Our little island had been abandoned, spurned by the tourists in the dying days of September. I lingered along with the nice weather, plucking the last figs from our tree on my way to the beach. In the afternoon Joe would bike down and put his chair next to mine, the last of the regular crowd. I could read a few pages of his large-print mystery before we walked to the water’s edge to go swimming. He took the temperature with his feet, an accurate reading that descended steadily, causing us, one day, to acknowledge the autumn. We traded our observations of passing time, the yellowing basil, the smell of burning pine. At 91, he was a master of the present moment. Time seemed to slow down when he took a nap. He would look up at the sun, even as it was about to set, and say, “Plenty of time.”
Joe left for Florida on a Wednesday, chasing his endless summer in a white minivan, just ahead of a nor’easter that swept mine away in a haze of wind and rain, as if he could sense it coming. I felt the chill through the window, thumbing through summer snapshots in the soft light. The clock’s sweeping hands dissolved into the binaries of light and dark, taking with it any sense of time. Beyond that, there was only the distant sound of church bells whose chimes I never bothered to count, ringing in the fog.
When the sun returned it cast a sepia glow over the sand, the dune grass, turning everything blonde like an old photograph. I had never considered the island in autumn. As a child, I used to think it disappeared. I realize now that it is only the people who disappear, pulled back to their lives in the calendar year, crowding the turnpike the morning after Labor Day. Anticipation of future days draws time rapidly. Seasons began, one on top of the next, a chain of beginnings rather than ends. Tulips replaced poinsettias replaced mums, changed after holidays by some benevolent gardener who worked while we slept. Where flowers and nature are concerned I’d grown accustomed to the ascendant, the novel cheeriness of each season marker, repeating each year without a grander notion of its passing. I’d never seen a withering poinsettia, and time’s downward momentum was hidden from us like a corpse to make the rise seem eternal. No surprise, then, when the landscapers arrived every week to work the lawns of the disused houses, keeping them trim and green for no one in particular. Meanwhile, the morning glory snaking around the balcony had shed its last blooms and the basil had yellowed and gone to seed and the juniper berries grew bluer everyday. I lounged on the patio waiting for the morbid truths, the slow decay that allowed me the beauty of the present moment.

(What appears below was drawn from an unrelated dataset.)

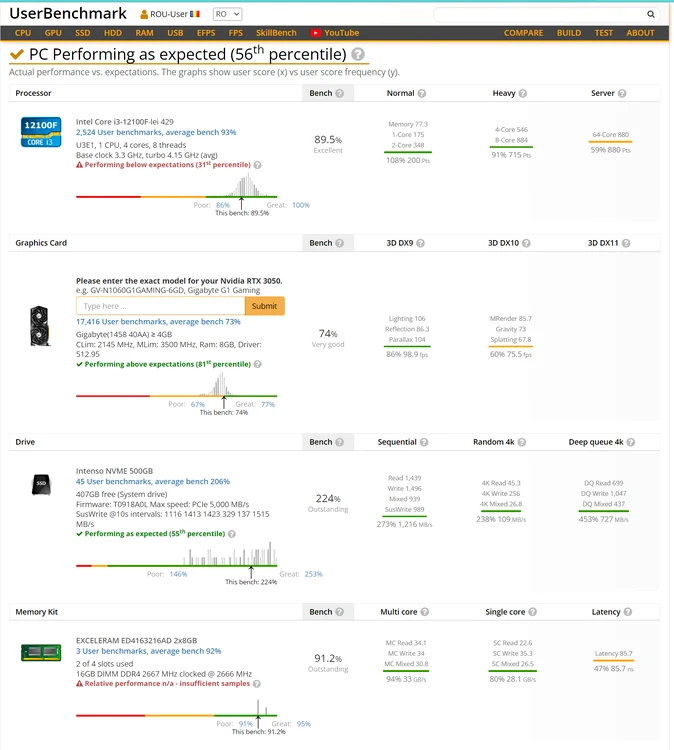Viewport: 674px width, 750px height.
Task: Click the SSD drive icon
Action: click(41, 485)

Amidst this scene the crash of the ocean could still be heard, perhaps even louder now, as if the cold air were a better conductor of its sound. I caught the view from the top of the dunes, dragging my chair into a scene I didn’t quite recognize. Each day the tide would bring something new, waves of jagged shells, driftwood, a wandering tribe of horseshoe crabs. Birds claimed the beach: plovers tiptoed the surf, massive gulls with faces like undertakers. The clouds would part for a few minutes at a time to reveal those richer shades of blue born out of the cold, a palate unknown to the tourists. I sat there with a pile of books I barely read and a journal of empty pages with no pen, feeling for the first time the summer’s pale ghost drift across the water.
Every few days I would leave the island for supplies, returning to a world that had left me behind. As I drove down the boulevard, my only connection to the mainland, the autumn of crunchy leaves, scarecrows, and decorative gourds appeared on the horizon. Grocery stores advertised turkeys a month in advance, pulling me away from the delicate sense of time I had created. Crossing the bridge I knew I would come right back, but I still felt sometimes that I was leaving it forever, or that it was leaving me. I thought of Joe sitting on the beach, somewhere in Florida by now. Plenty of time.